Teks yang Ditampilkan:
Dari balik jendela aku hanya diam melihatnya berlalu.

Ada yang salah. Karena seharusnya Teh Nala juga turun di Stasiun Lempuyangan Jogja. Ada yang sedih, karena seharusnya jika Teh Nala turun di Lempuyangan, sama denganku, aku mau berbicara sedikit lebih lama dengan Teh Nala.

Tapi sungguh Allah pemegang kuasa.

Maka bantulah aku, kawan. Mendoakan Teh Nala baik-baik saja. Selamat sampai di Jogja. Aamiin.
-
Pukul 03.00, 11 November 2018.

Kereta Kahuripan berhenti sempurna di Stasiun Lempuyangan. Setelah berpamitan dengan Si Bapak 20-B, aku dan Mas Faisal berdamai dengan kaki yang selonjoran. Segelas kopi hitam dan beberapa batang rokok. Stasiun Lempuyangan tampak begitu sepi. Terutama tanpa Teh Nala.

Selepas shubuh, jemputanku datang. Mas Harfi, kawanku semasa pesantren dulu yang menjadi tuan rumah selama aku di Jogja kali ini. Apa yang ada antara aku dan Mas Faisal tak banyak. Kututup dan kuikat dalam satu jabat tangan erat antar pria. Saling terimakasih, dan doa-doa baik serta selamat jalan.

Data Terkumpul:

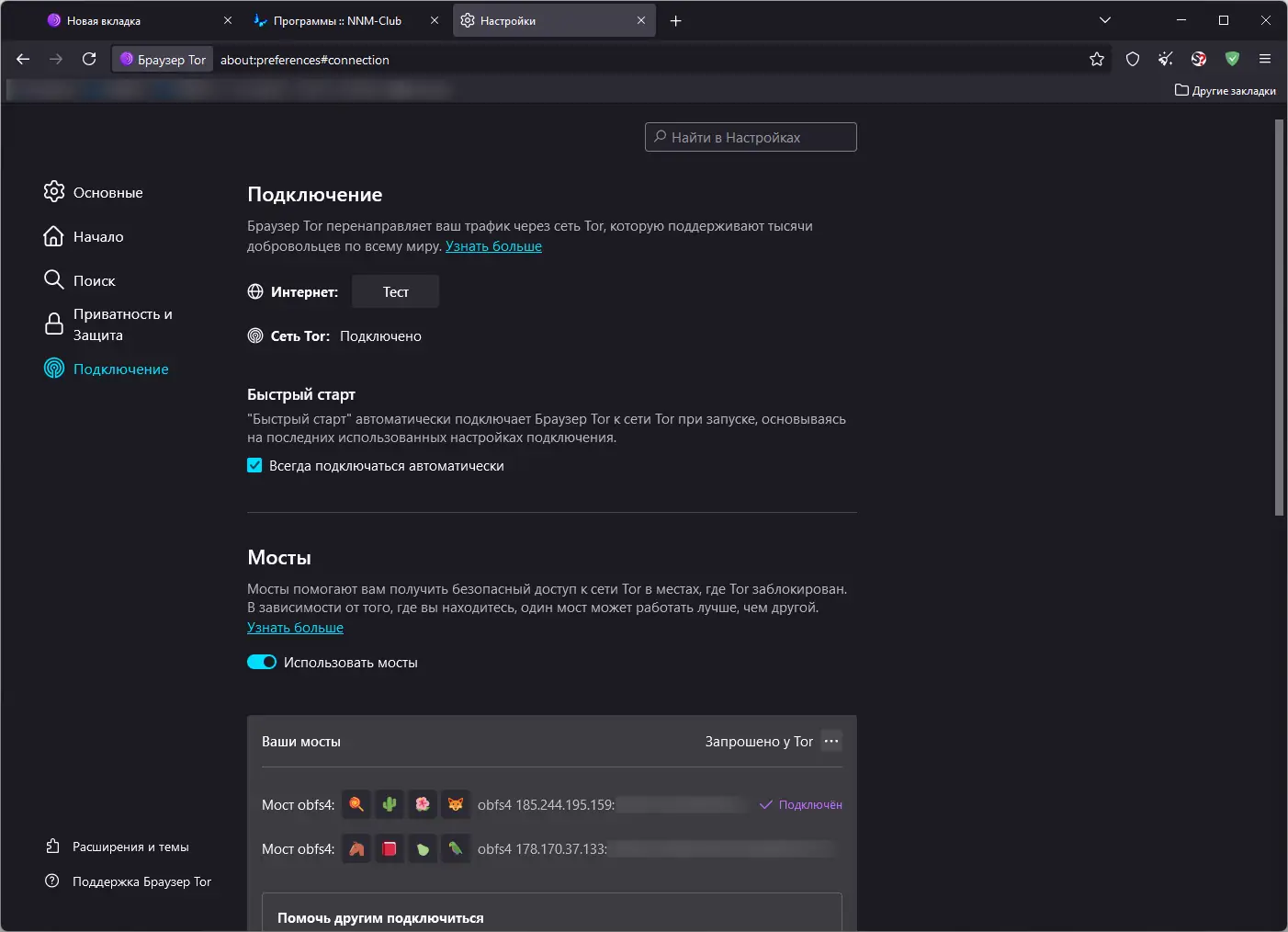
Task: Toggle off 'Использовать мосты' switch
Action: coord(262,663)
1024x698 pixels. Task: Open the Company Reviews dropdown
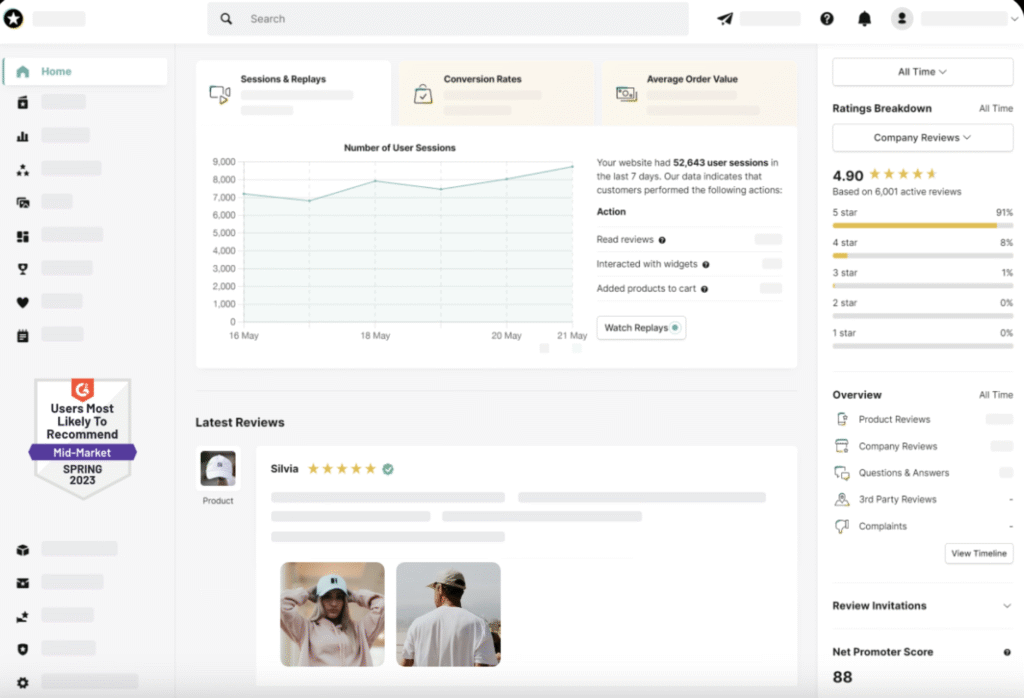pos(922,138)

Petunjuk 1: Tuliskan ulang bagian dari teks yang ditampilkan, mulai dari "Ada yang salah." sampai dengan "Allah pemegang kuasa.".
Petunjuk 2: Sebutkan semua orang dalam teks yang ditampilkan yang disebut dengan sapaan "Teh" atau "Mas".
Daftar di atas tidak perlu dipakai sama sekali.

Jawaban Benar 1:
Ada yang salah. Karena seharusnya Teh Nala juga turun di Stasiun Lempuyangan Jogja. Ada yang sedih, karena seharusnya jika Teh Nala turun di Lempuyangan, sama denganku, aku mau berbicara sedikit lebih lama dengan Teh Nala.

Tapi sungguh Allah pemegang kuasa.

Jawaban Benar 2: Teh Nala, Mas Faisal, Mas Harfi